One is the duration of our lending products. Second one is the ticket size you mentioned. So in general, our duration is rather a short duration rather than a very long duration. By short duration, we were talking about just a few months in average, right? And our ticket size also compared to many other lending products, our ticket size is more on the smaller side. So in the combination of both will help us to be a lot more agile in terms of how we manage our portfolio, manage the portfolio in terms of how much lending we give out, how can we do risk-based pricing for different user bases and also how we do collections and how do we kind of fine-tune our portfolio based on the macro environment
Consolidated financials - $2B free cash flow with $9B cash to grow
Q2’24 added another data point to show Sea Limited is successfully transforming the business into a durable and profitable gaming, e-commerce, and digital banking enterprise. I believe Sea Limited is still cheap at 21x EV to Free cash flow and the prospect of durable 20% growth.

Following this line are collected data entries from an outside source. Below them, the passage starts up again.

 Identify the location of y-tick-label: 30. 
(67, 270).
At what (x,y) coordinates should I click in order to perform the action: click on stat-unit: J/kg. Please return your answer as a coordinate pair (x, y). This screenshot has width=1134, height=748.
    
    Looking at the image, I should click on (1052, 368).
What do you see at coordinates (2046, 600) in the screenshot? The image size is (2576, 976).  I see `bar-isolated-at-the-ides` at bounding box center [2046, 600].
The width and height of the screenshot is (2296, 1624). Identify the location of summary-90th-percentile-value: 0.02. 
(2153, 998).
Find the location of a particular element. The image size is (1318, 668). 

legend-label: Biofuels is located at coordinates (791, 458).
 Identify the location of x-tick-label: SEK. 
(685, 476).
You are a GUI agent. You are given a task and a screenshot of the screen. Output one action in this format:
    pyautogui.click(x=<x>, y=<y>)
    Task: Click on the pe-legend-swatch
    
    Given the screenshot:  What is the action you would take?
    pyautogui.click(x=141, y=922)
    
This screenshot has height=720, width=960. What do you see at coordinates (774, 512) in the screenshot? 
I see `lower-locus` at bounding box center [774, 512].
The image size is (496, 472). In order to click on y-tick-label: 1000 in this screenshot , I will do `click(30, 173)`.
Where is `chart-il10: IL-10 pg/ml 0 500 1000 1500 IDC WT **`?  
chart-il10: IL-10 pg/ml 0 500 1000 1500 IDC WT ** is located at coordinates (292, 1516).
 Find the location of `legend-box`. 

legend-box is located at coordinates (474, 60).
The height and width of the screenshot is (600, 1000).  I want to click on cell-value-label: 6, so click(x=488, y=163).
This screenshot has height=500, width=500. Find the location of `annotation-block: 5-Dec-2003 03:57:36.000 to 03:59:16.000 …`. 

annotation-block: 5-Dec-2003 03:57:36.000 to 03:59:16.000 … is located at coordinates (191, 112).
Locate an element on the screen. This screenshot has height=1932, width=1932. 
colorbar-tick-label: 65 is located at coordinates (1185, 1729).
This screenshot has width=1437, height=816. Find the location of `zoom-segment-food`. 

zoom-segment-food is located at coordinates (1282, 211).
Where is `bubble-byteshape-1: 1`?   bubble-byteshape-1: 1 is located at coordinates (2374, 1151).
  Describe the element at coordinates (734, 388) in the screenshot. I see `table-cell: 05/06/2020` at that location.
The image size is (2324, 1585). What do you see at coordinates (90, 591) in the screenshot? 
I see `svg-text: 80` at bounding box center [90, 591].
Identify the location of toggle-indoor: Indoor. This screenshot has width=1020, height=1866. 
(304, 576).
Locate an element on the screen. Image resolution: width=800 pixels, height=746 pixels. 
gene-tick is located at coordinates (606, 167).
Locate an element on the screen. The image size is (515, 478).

The bottom line is that with a $2B run rate of free cash flow and a $9B cash reserve, there is a lot of buffer for trial and error and execution mishaps. That’s my first focus. Sea Limited is proving it can continue growing and improving profitability simultaneously. Garena’s 650M active users are back growing and printing cash, Shopee is maintaining its 50% dominance with competition softening, and SeaMoney is starting to become an independent franchise; I can’t wait to see what it will be like in the next ten years.
That’s it for today.
Please help me spread the word so that more investors can sleep well.
Best,
Trung
H/T @thewolfofharcourt
$SE PT changes following Q2 earnings
Bank of America $77 to $84 🟢
Benchmark $87 to $94 🟢
JP Morgan $66 to $90 🟢
TD Cowen $64 to $69 🟢
Wedbush $76 to $84 🟢
Daiwa Capital Markets $85 to $93 🟢
Alibaba (BABA)'s conference call mentioned a 'refocus on domestic growth.' That can only mean one thing.
Accepting the defeat of Lazada in SEA from Shopee.